* [Short task]
Please reproduce the material exactly, starting with the line that contains "Viewport: 1232px width, 976px height." and going on through the line that contains "[x=568, y=648]", and output those lines alone.

* [Dataset extract]

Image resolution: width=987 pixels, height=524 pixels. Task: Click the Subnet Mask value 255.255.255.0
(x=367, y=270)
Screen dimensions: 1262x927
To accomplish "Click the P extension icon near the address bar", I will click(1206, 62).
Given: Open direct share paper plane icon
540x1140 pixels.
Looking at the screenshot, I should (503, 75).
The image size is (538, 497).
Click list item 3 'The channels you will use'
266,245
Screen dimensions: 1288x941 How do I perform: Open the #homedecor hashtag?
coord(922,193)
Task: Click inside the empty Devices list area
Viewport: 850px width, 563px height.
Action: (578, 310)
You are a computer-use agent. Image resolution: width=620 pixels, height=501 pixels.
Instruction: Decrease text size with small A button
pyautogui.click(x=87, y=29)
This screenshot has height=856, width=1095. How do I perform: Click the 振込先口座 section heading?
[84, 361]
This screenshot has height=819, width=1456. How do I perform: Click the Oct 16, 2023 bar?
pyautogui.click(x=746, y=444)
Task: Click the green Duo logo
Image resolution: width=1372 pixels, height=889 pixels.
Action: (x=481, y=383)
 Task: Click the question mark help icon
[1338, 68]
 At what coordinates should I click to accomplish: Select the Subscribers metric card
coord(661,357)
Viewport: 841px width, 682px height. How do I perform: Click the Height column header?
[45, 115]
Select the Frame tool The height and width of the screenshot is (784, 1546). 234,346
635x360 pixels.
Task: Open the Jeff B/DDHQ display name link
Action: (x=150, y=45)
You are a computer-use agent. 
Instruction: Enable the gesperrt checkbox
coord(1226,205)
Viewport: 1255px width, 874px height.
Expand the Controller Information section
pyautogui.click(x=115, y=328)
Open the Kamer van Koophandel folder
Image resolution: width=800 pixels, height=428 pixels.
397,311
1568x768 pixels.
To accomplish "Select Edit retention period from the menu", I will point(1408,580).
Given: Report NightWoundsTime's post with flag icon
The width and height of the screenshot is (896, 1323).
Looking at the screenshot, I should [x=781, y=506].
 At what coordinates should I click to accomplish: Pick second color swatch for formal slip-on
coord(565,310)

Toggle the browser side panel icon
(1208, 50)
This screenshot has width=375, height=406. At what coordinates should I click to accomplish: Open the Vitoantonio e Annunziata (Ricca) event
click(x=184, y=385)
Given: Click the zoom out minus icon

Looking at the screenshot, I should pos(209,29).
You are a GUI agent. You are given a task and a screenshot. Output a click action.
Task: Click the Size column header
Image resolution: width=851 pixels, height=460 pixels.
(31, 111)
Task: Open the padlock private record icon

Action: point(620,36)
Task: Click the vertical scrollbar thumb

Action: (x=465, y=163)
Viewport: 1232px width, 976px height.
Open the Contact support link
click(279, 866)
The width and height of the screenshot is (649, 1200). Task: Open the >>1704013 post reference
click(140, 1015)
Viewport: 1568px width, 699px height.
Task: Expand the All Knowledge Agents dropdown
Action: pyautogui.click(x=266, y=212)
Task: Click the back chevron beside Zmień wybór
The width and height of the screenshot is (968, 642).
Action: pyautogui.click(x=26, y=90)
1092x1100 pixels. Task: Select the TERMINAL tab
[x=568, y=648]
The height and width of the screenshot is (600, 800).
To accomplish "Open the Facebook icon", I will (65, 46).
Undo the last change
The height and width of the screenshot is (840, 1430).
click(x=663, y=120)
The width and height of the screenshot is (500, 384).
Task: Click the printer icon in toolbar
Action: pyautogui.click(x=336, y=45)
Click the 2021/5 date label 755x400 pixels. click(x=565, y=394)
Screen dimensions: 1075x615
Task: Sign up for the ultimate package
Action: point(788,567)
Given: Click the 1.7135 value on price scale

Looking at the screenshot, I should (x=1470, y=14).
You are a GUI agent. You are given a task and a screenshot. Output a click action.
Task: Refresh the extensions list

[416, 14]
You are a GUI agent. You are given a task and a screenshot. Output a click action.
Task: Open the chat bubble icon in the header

* [Completed exercise]
Viewport: 1232px width, 976px height.
Open the Contact support link
click(279, 866)
The width and height of the screenshot is (649, 1200). Task: Open the >>1704013 post reference
click(140, 1015)
Viewport: 1568px width, 699px height.
Task: Expand the All Knowledge Agents dropdown
Action: pyautogui.click(x=266, y=212)
Task: Click the back chevron beside Zmień wybór
The width and height of the screenshot is (968, 642).
Action: pyautogui.click(x=26, y=90)
1092x1100 pixels. Task: Select the TERMINAL tab
[x=568, y=648]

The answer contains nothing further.